- [DATA PROVIDED]
[START]
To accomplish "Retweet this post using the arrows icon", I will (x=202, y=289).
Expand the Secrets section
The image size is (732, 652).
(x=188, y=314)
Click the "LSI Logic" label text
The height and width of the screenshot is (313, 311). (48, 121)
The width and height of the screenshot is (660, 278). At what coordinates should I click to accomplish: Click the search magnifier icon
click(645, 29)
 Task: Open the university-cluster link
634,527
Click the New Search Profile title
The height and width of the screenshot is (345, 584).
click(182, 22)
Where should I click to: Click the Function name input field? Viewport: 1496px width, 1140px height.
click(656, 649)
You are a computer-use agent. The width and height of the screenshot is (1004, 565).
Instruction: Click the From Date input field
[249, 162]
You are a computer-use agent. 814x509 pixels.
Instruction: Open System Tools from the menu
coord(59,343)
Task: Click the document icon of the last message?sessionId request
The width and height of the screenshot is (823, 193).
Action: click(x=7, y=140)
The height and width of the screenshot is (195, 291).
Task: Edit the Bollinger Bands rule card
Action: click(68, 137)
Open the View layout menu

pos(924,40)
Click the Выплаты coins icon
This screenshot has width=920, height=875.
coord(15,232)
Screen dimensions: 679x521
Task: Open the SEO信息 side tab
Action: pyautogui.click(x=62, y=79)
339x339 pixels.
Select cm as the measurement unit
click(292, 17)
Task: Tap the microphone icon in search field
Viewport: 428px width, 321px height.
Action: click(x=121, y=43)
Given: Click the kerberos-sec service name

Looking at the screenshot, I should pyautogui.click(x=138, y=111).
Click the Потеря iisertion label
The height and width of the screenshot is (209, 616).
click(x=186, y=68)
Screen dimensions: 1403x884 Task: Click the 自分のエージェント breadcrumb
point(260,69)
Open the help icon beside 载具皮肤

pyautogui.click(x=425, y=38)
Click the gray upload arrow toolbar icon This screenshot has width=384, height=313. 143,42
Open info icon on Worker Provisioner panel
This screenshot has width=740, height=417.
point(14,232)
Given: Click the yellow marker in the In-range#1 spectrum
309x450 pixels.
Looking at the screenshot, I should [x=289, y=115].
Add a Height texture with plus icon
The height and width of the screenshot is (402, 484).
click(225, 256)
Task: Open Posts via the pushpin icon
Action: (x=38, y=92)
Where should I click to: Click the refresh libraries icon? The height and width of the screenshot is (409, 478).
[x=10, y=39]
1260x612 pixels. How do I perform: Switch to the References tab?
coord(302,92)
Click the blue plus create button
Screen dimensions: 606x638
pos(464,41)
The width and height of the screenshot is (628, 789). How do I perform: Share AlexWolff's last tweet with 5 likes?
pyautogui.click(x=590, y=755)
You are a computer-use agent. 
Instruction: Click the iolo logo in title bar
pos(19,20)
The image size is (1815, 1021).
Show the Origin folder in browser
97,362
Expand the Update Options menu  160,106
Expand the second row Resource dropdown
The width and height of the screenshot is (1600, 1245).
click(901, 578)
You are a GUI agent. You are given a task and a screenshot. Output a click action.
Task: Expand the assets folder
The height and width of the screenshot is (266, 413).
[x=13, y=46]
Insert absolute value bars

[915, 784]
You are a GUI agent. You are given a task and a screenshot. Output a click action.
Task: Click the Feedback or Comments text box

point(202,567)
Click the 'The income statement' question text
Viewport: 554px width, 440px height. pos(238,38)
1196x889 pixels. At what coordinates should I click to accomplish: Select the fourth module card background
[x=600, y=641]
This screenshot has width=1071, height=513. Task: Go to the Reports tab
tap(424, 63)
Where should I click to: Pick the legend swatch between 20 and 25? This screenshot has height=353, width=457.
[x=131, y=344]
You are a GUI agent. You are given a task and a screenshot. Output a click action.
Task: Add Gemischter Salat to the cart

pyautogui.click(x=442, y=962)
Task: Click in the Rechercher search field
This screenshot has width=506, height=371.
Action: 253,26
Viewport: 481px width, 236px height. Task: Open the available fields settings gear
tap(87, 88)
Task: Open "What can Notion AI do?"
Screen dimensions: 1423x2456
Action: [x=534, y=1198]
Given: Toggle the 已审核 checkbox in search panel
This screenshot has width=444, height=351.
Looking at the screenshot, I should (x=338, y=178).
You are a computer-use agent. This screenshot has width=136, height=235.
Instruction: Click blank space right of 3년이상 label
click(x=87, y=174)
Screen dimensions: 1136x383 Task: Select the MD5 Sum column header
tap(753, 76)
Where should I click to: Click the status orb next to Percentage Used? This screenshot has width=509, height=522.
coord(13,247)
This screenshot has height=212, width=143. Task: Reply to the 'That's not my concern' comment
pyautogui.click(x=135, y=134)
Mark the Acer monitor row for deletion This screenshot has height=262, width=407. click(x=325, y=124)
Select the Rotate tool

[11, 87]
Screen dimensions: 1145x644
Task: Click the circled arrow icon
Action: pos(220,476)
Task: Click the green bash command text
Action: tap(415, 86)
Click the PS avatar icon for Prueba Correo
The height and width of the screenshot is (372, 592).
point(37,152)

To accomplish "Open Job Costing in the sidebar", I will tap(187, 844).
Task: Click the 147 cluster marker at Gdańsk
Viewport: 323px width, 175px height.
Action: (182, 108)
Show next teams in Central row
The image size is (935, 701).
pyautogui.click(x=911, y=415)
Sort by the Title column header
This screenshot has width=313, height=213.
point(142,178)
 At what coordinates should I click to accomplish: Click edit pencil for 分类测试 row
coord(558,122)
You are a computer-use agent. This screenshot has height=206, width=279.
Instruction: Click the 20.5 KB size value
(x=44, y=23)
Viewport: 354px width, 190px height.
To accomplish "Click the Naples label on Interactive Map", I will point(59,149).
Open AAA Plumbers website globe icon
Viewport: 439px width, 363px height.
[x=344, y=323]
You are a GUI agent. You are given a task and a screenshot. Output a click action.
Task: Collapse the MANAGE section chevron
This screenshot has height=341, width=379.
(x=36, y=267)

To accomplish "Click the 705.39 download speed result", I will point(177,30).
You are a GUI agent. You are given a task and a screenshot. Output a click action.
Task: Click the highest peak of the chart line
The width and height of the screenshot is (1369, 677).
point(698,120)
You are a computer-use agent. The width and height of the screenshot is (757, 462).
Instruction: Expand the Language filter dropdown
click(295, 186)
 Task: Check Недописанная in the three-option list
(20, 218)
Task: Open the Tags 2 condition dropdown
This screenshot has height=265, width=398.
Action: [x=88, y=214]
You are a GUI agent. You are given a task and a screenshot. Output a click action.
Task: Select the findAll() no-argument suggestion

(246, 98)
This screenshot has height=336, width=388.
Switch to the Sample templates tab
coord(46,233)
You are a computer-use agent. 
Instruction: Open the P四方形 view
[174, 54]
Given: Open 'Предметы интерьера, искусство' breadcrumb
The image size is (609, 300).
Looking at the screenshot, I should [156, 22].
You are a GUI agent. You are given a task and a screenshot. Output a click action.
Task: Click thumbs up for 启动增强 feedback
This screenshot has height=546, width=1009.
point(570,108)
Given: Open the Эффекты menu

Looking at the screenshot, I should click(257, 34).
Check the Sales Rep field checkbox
[END]
- [WHAT IS NEEDED] Which lines in the records above contain the word "coordinates"? Copy each of them in full.

- [RESPONSE TO THIS TASK]
The width and height of the screenshot is (660, 278). At what coordinates should I click to accomplish: Click the search magnifier icon
1196x889 pixels. At what coordinates should I click to accomplish: Select the fourth module card background
 At what coordinates should I click to accomplish: Click edit pencil for 分类测试 row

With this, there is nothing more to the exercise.